EXERCISE PASSAGE: Begin

Unit 1 of the Chinese Communist Party’s (CCP’s) nuclear reactor, located in Taishan, southern Canton Province, China, was forced to shut down due to fuel rod damage. The event was described as a “serious situation” by a spokesman for the French energy company Electricite de France (EDF).
In June, the CCP acknowledged the fuel rod damage at Taishan Nuclear Power Joint Venture Co. but considered it merely a “common” problem, according to the BBC on June 30.
Fuel rods are long, thin zirconium metal tubes containing pellets of fissile material used as fuel for nuclear reactors.
EDF, which owns 30% of the plant, warned the United States that the nuclear regulator had raised the limits on radiation levels allowed outside the plant as an arbitrary strategy to avoid shutting down the reactor.
They added that the damage to the fuel rods led to a buildup of gases, which were eventually released into the atmosphere, going so far as to say that if it were up to her she would shut down the plant, BBC wrote, citing CNN.

EXERCISE PASSAGE: End
SUPPLIED MATERIAL: Begin

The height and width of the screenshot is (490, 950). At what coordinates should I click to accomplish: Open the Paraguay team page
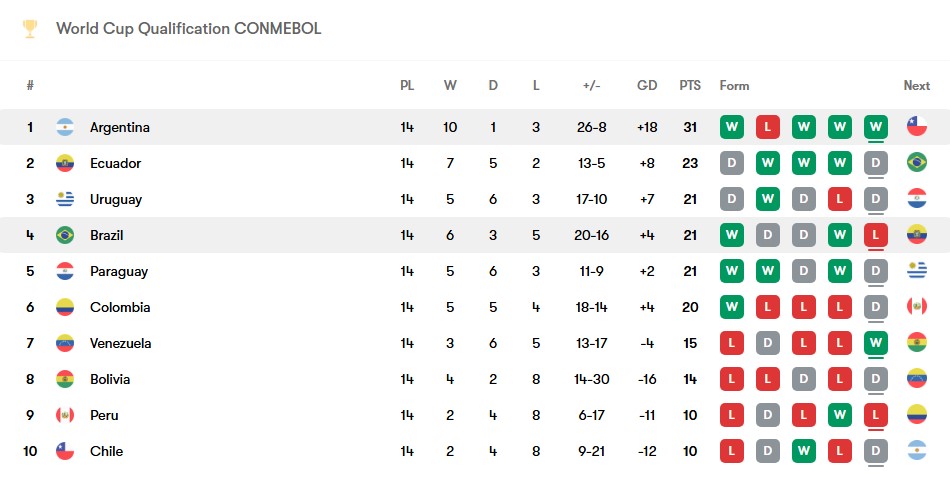pos(119,271)
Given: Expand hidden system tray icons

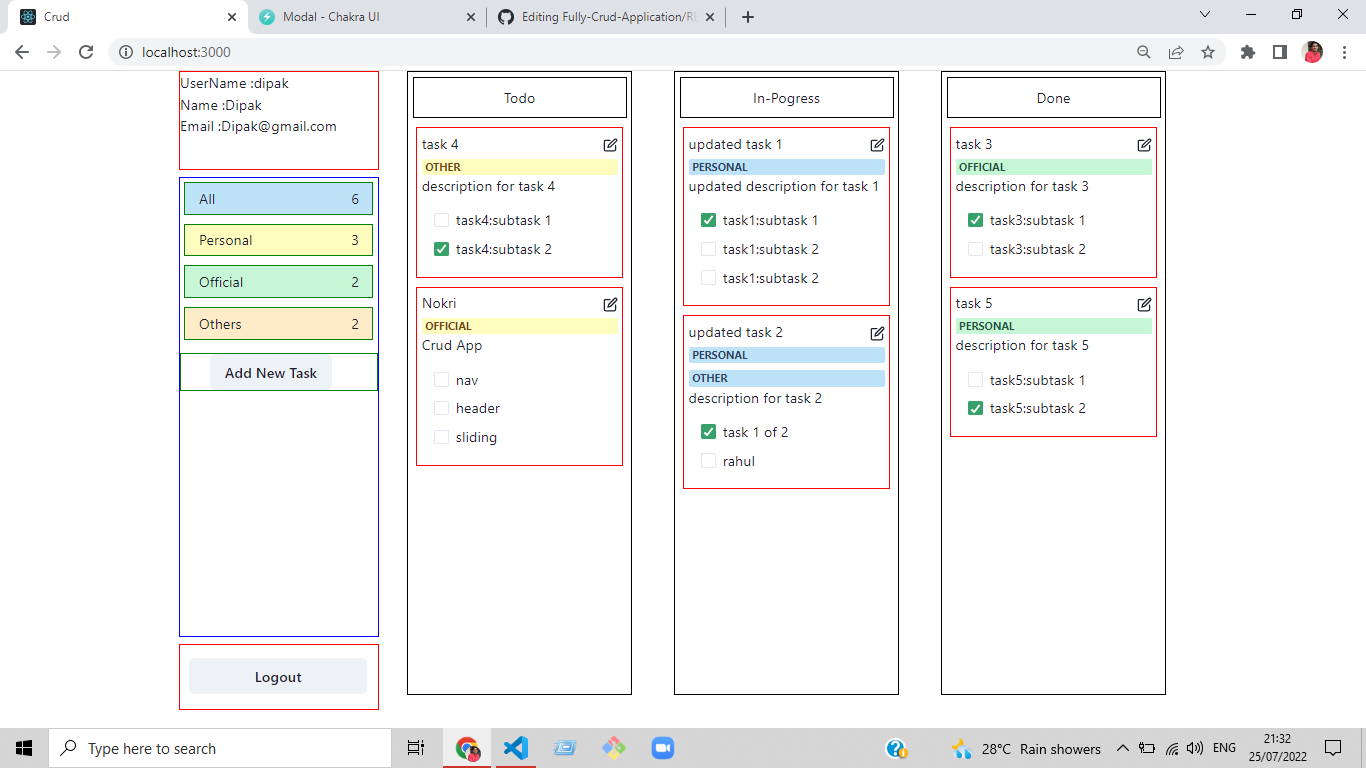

SUPPLIED MATERIAL: End

**YOUR ASSIGNMENT**
Extend the Taishan reactor article, starting right after its last sentence. The listing is separate material and has no connection to the Taishan reactor article.

**RESPONSE**
“The concern was significant enough that the National Security Council held multiple meetings last week as they monitored the situation, including two at the deputy level and another meeting at the undersecretary level on Friday, which was led by NSC Senior Director for China Laura Rosenberger and Mallory Stewart, Senior Director of Arms Control, according to U.S. officials,” TheBL wrote citing CNN.
Regardless of whether the issue poses a serious environmental threat or not, the fact that the CCP is unilaterally modifying the limits and standards for radiation detection at will, putting its population and the entire world at risk, is a matter of concern.
After the serious nuclear accidents that occurred in Chernobyl, Russia, and Fukushima, Japan, all eyes are on what may happen in Taishan.
Moreover, this type of reactor—known as the European pressurized reactor (EPR)—is also planned to be built in other countries, such as Finland, France, and Hinkley Point C (UK).
The Taishan nuclear power plant is the first plant in the world to use the third-generation pressurized water reactor design applied in the EPR.
Tomi Routamo, deputy director of Finland’s Nuclear and Radiation Safety Authority (STUK), said, “Of course we’d like to see the problems and the underlying causes solved. So that the same problems won’t recur at Olkiluoto.”
Routamo referred to the third reactor at the Olkiluoto nuclear power plant in Eurajoki, Finland Routamo noted the Helsinki Times.
Olkiluoto 3 has been delayed by more than 10 years, and the reactor is currently scheduled to start producing power commercially in 2022.
The problem at the Taishan nuclear power plant generated comments on social media, such as those from user @CaptAKJ.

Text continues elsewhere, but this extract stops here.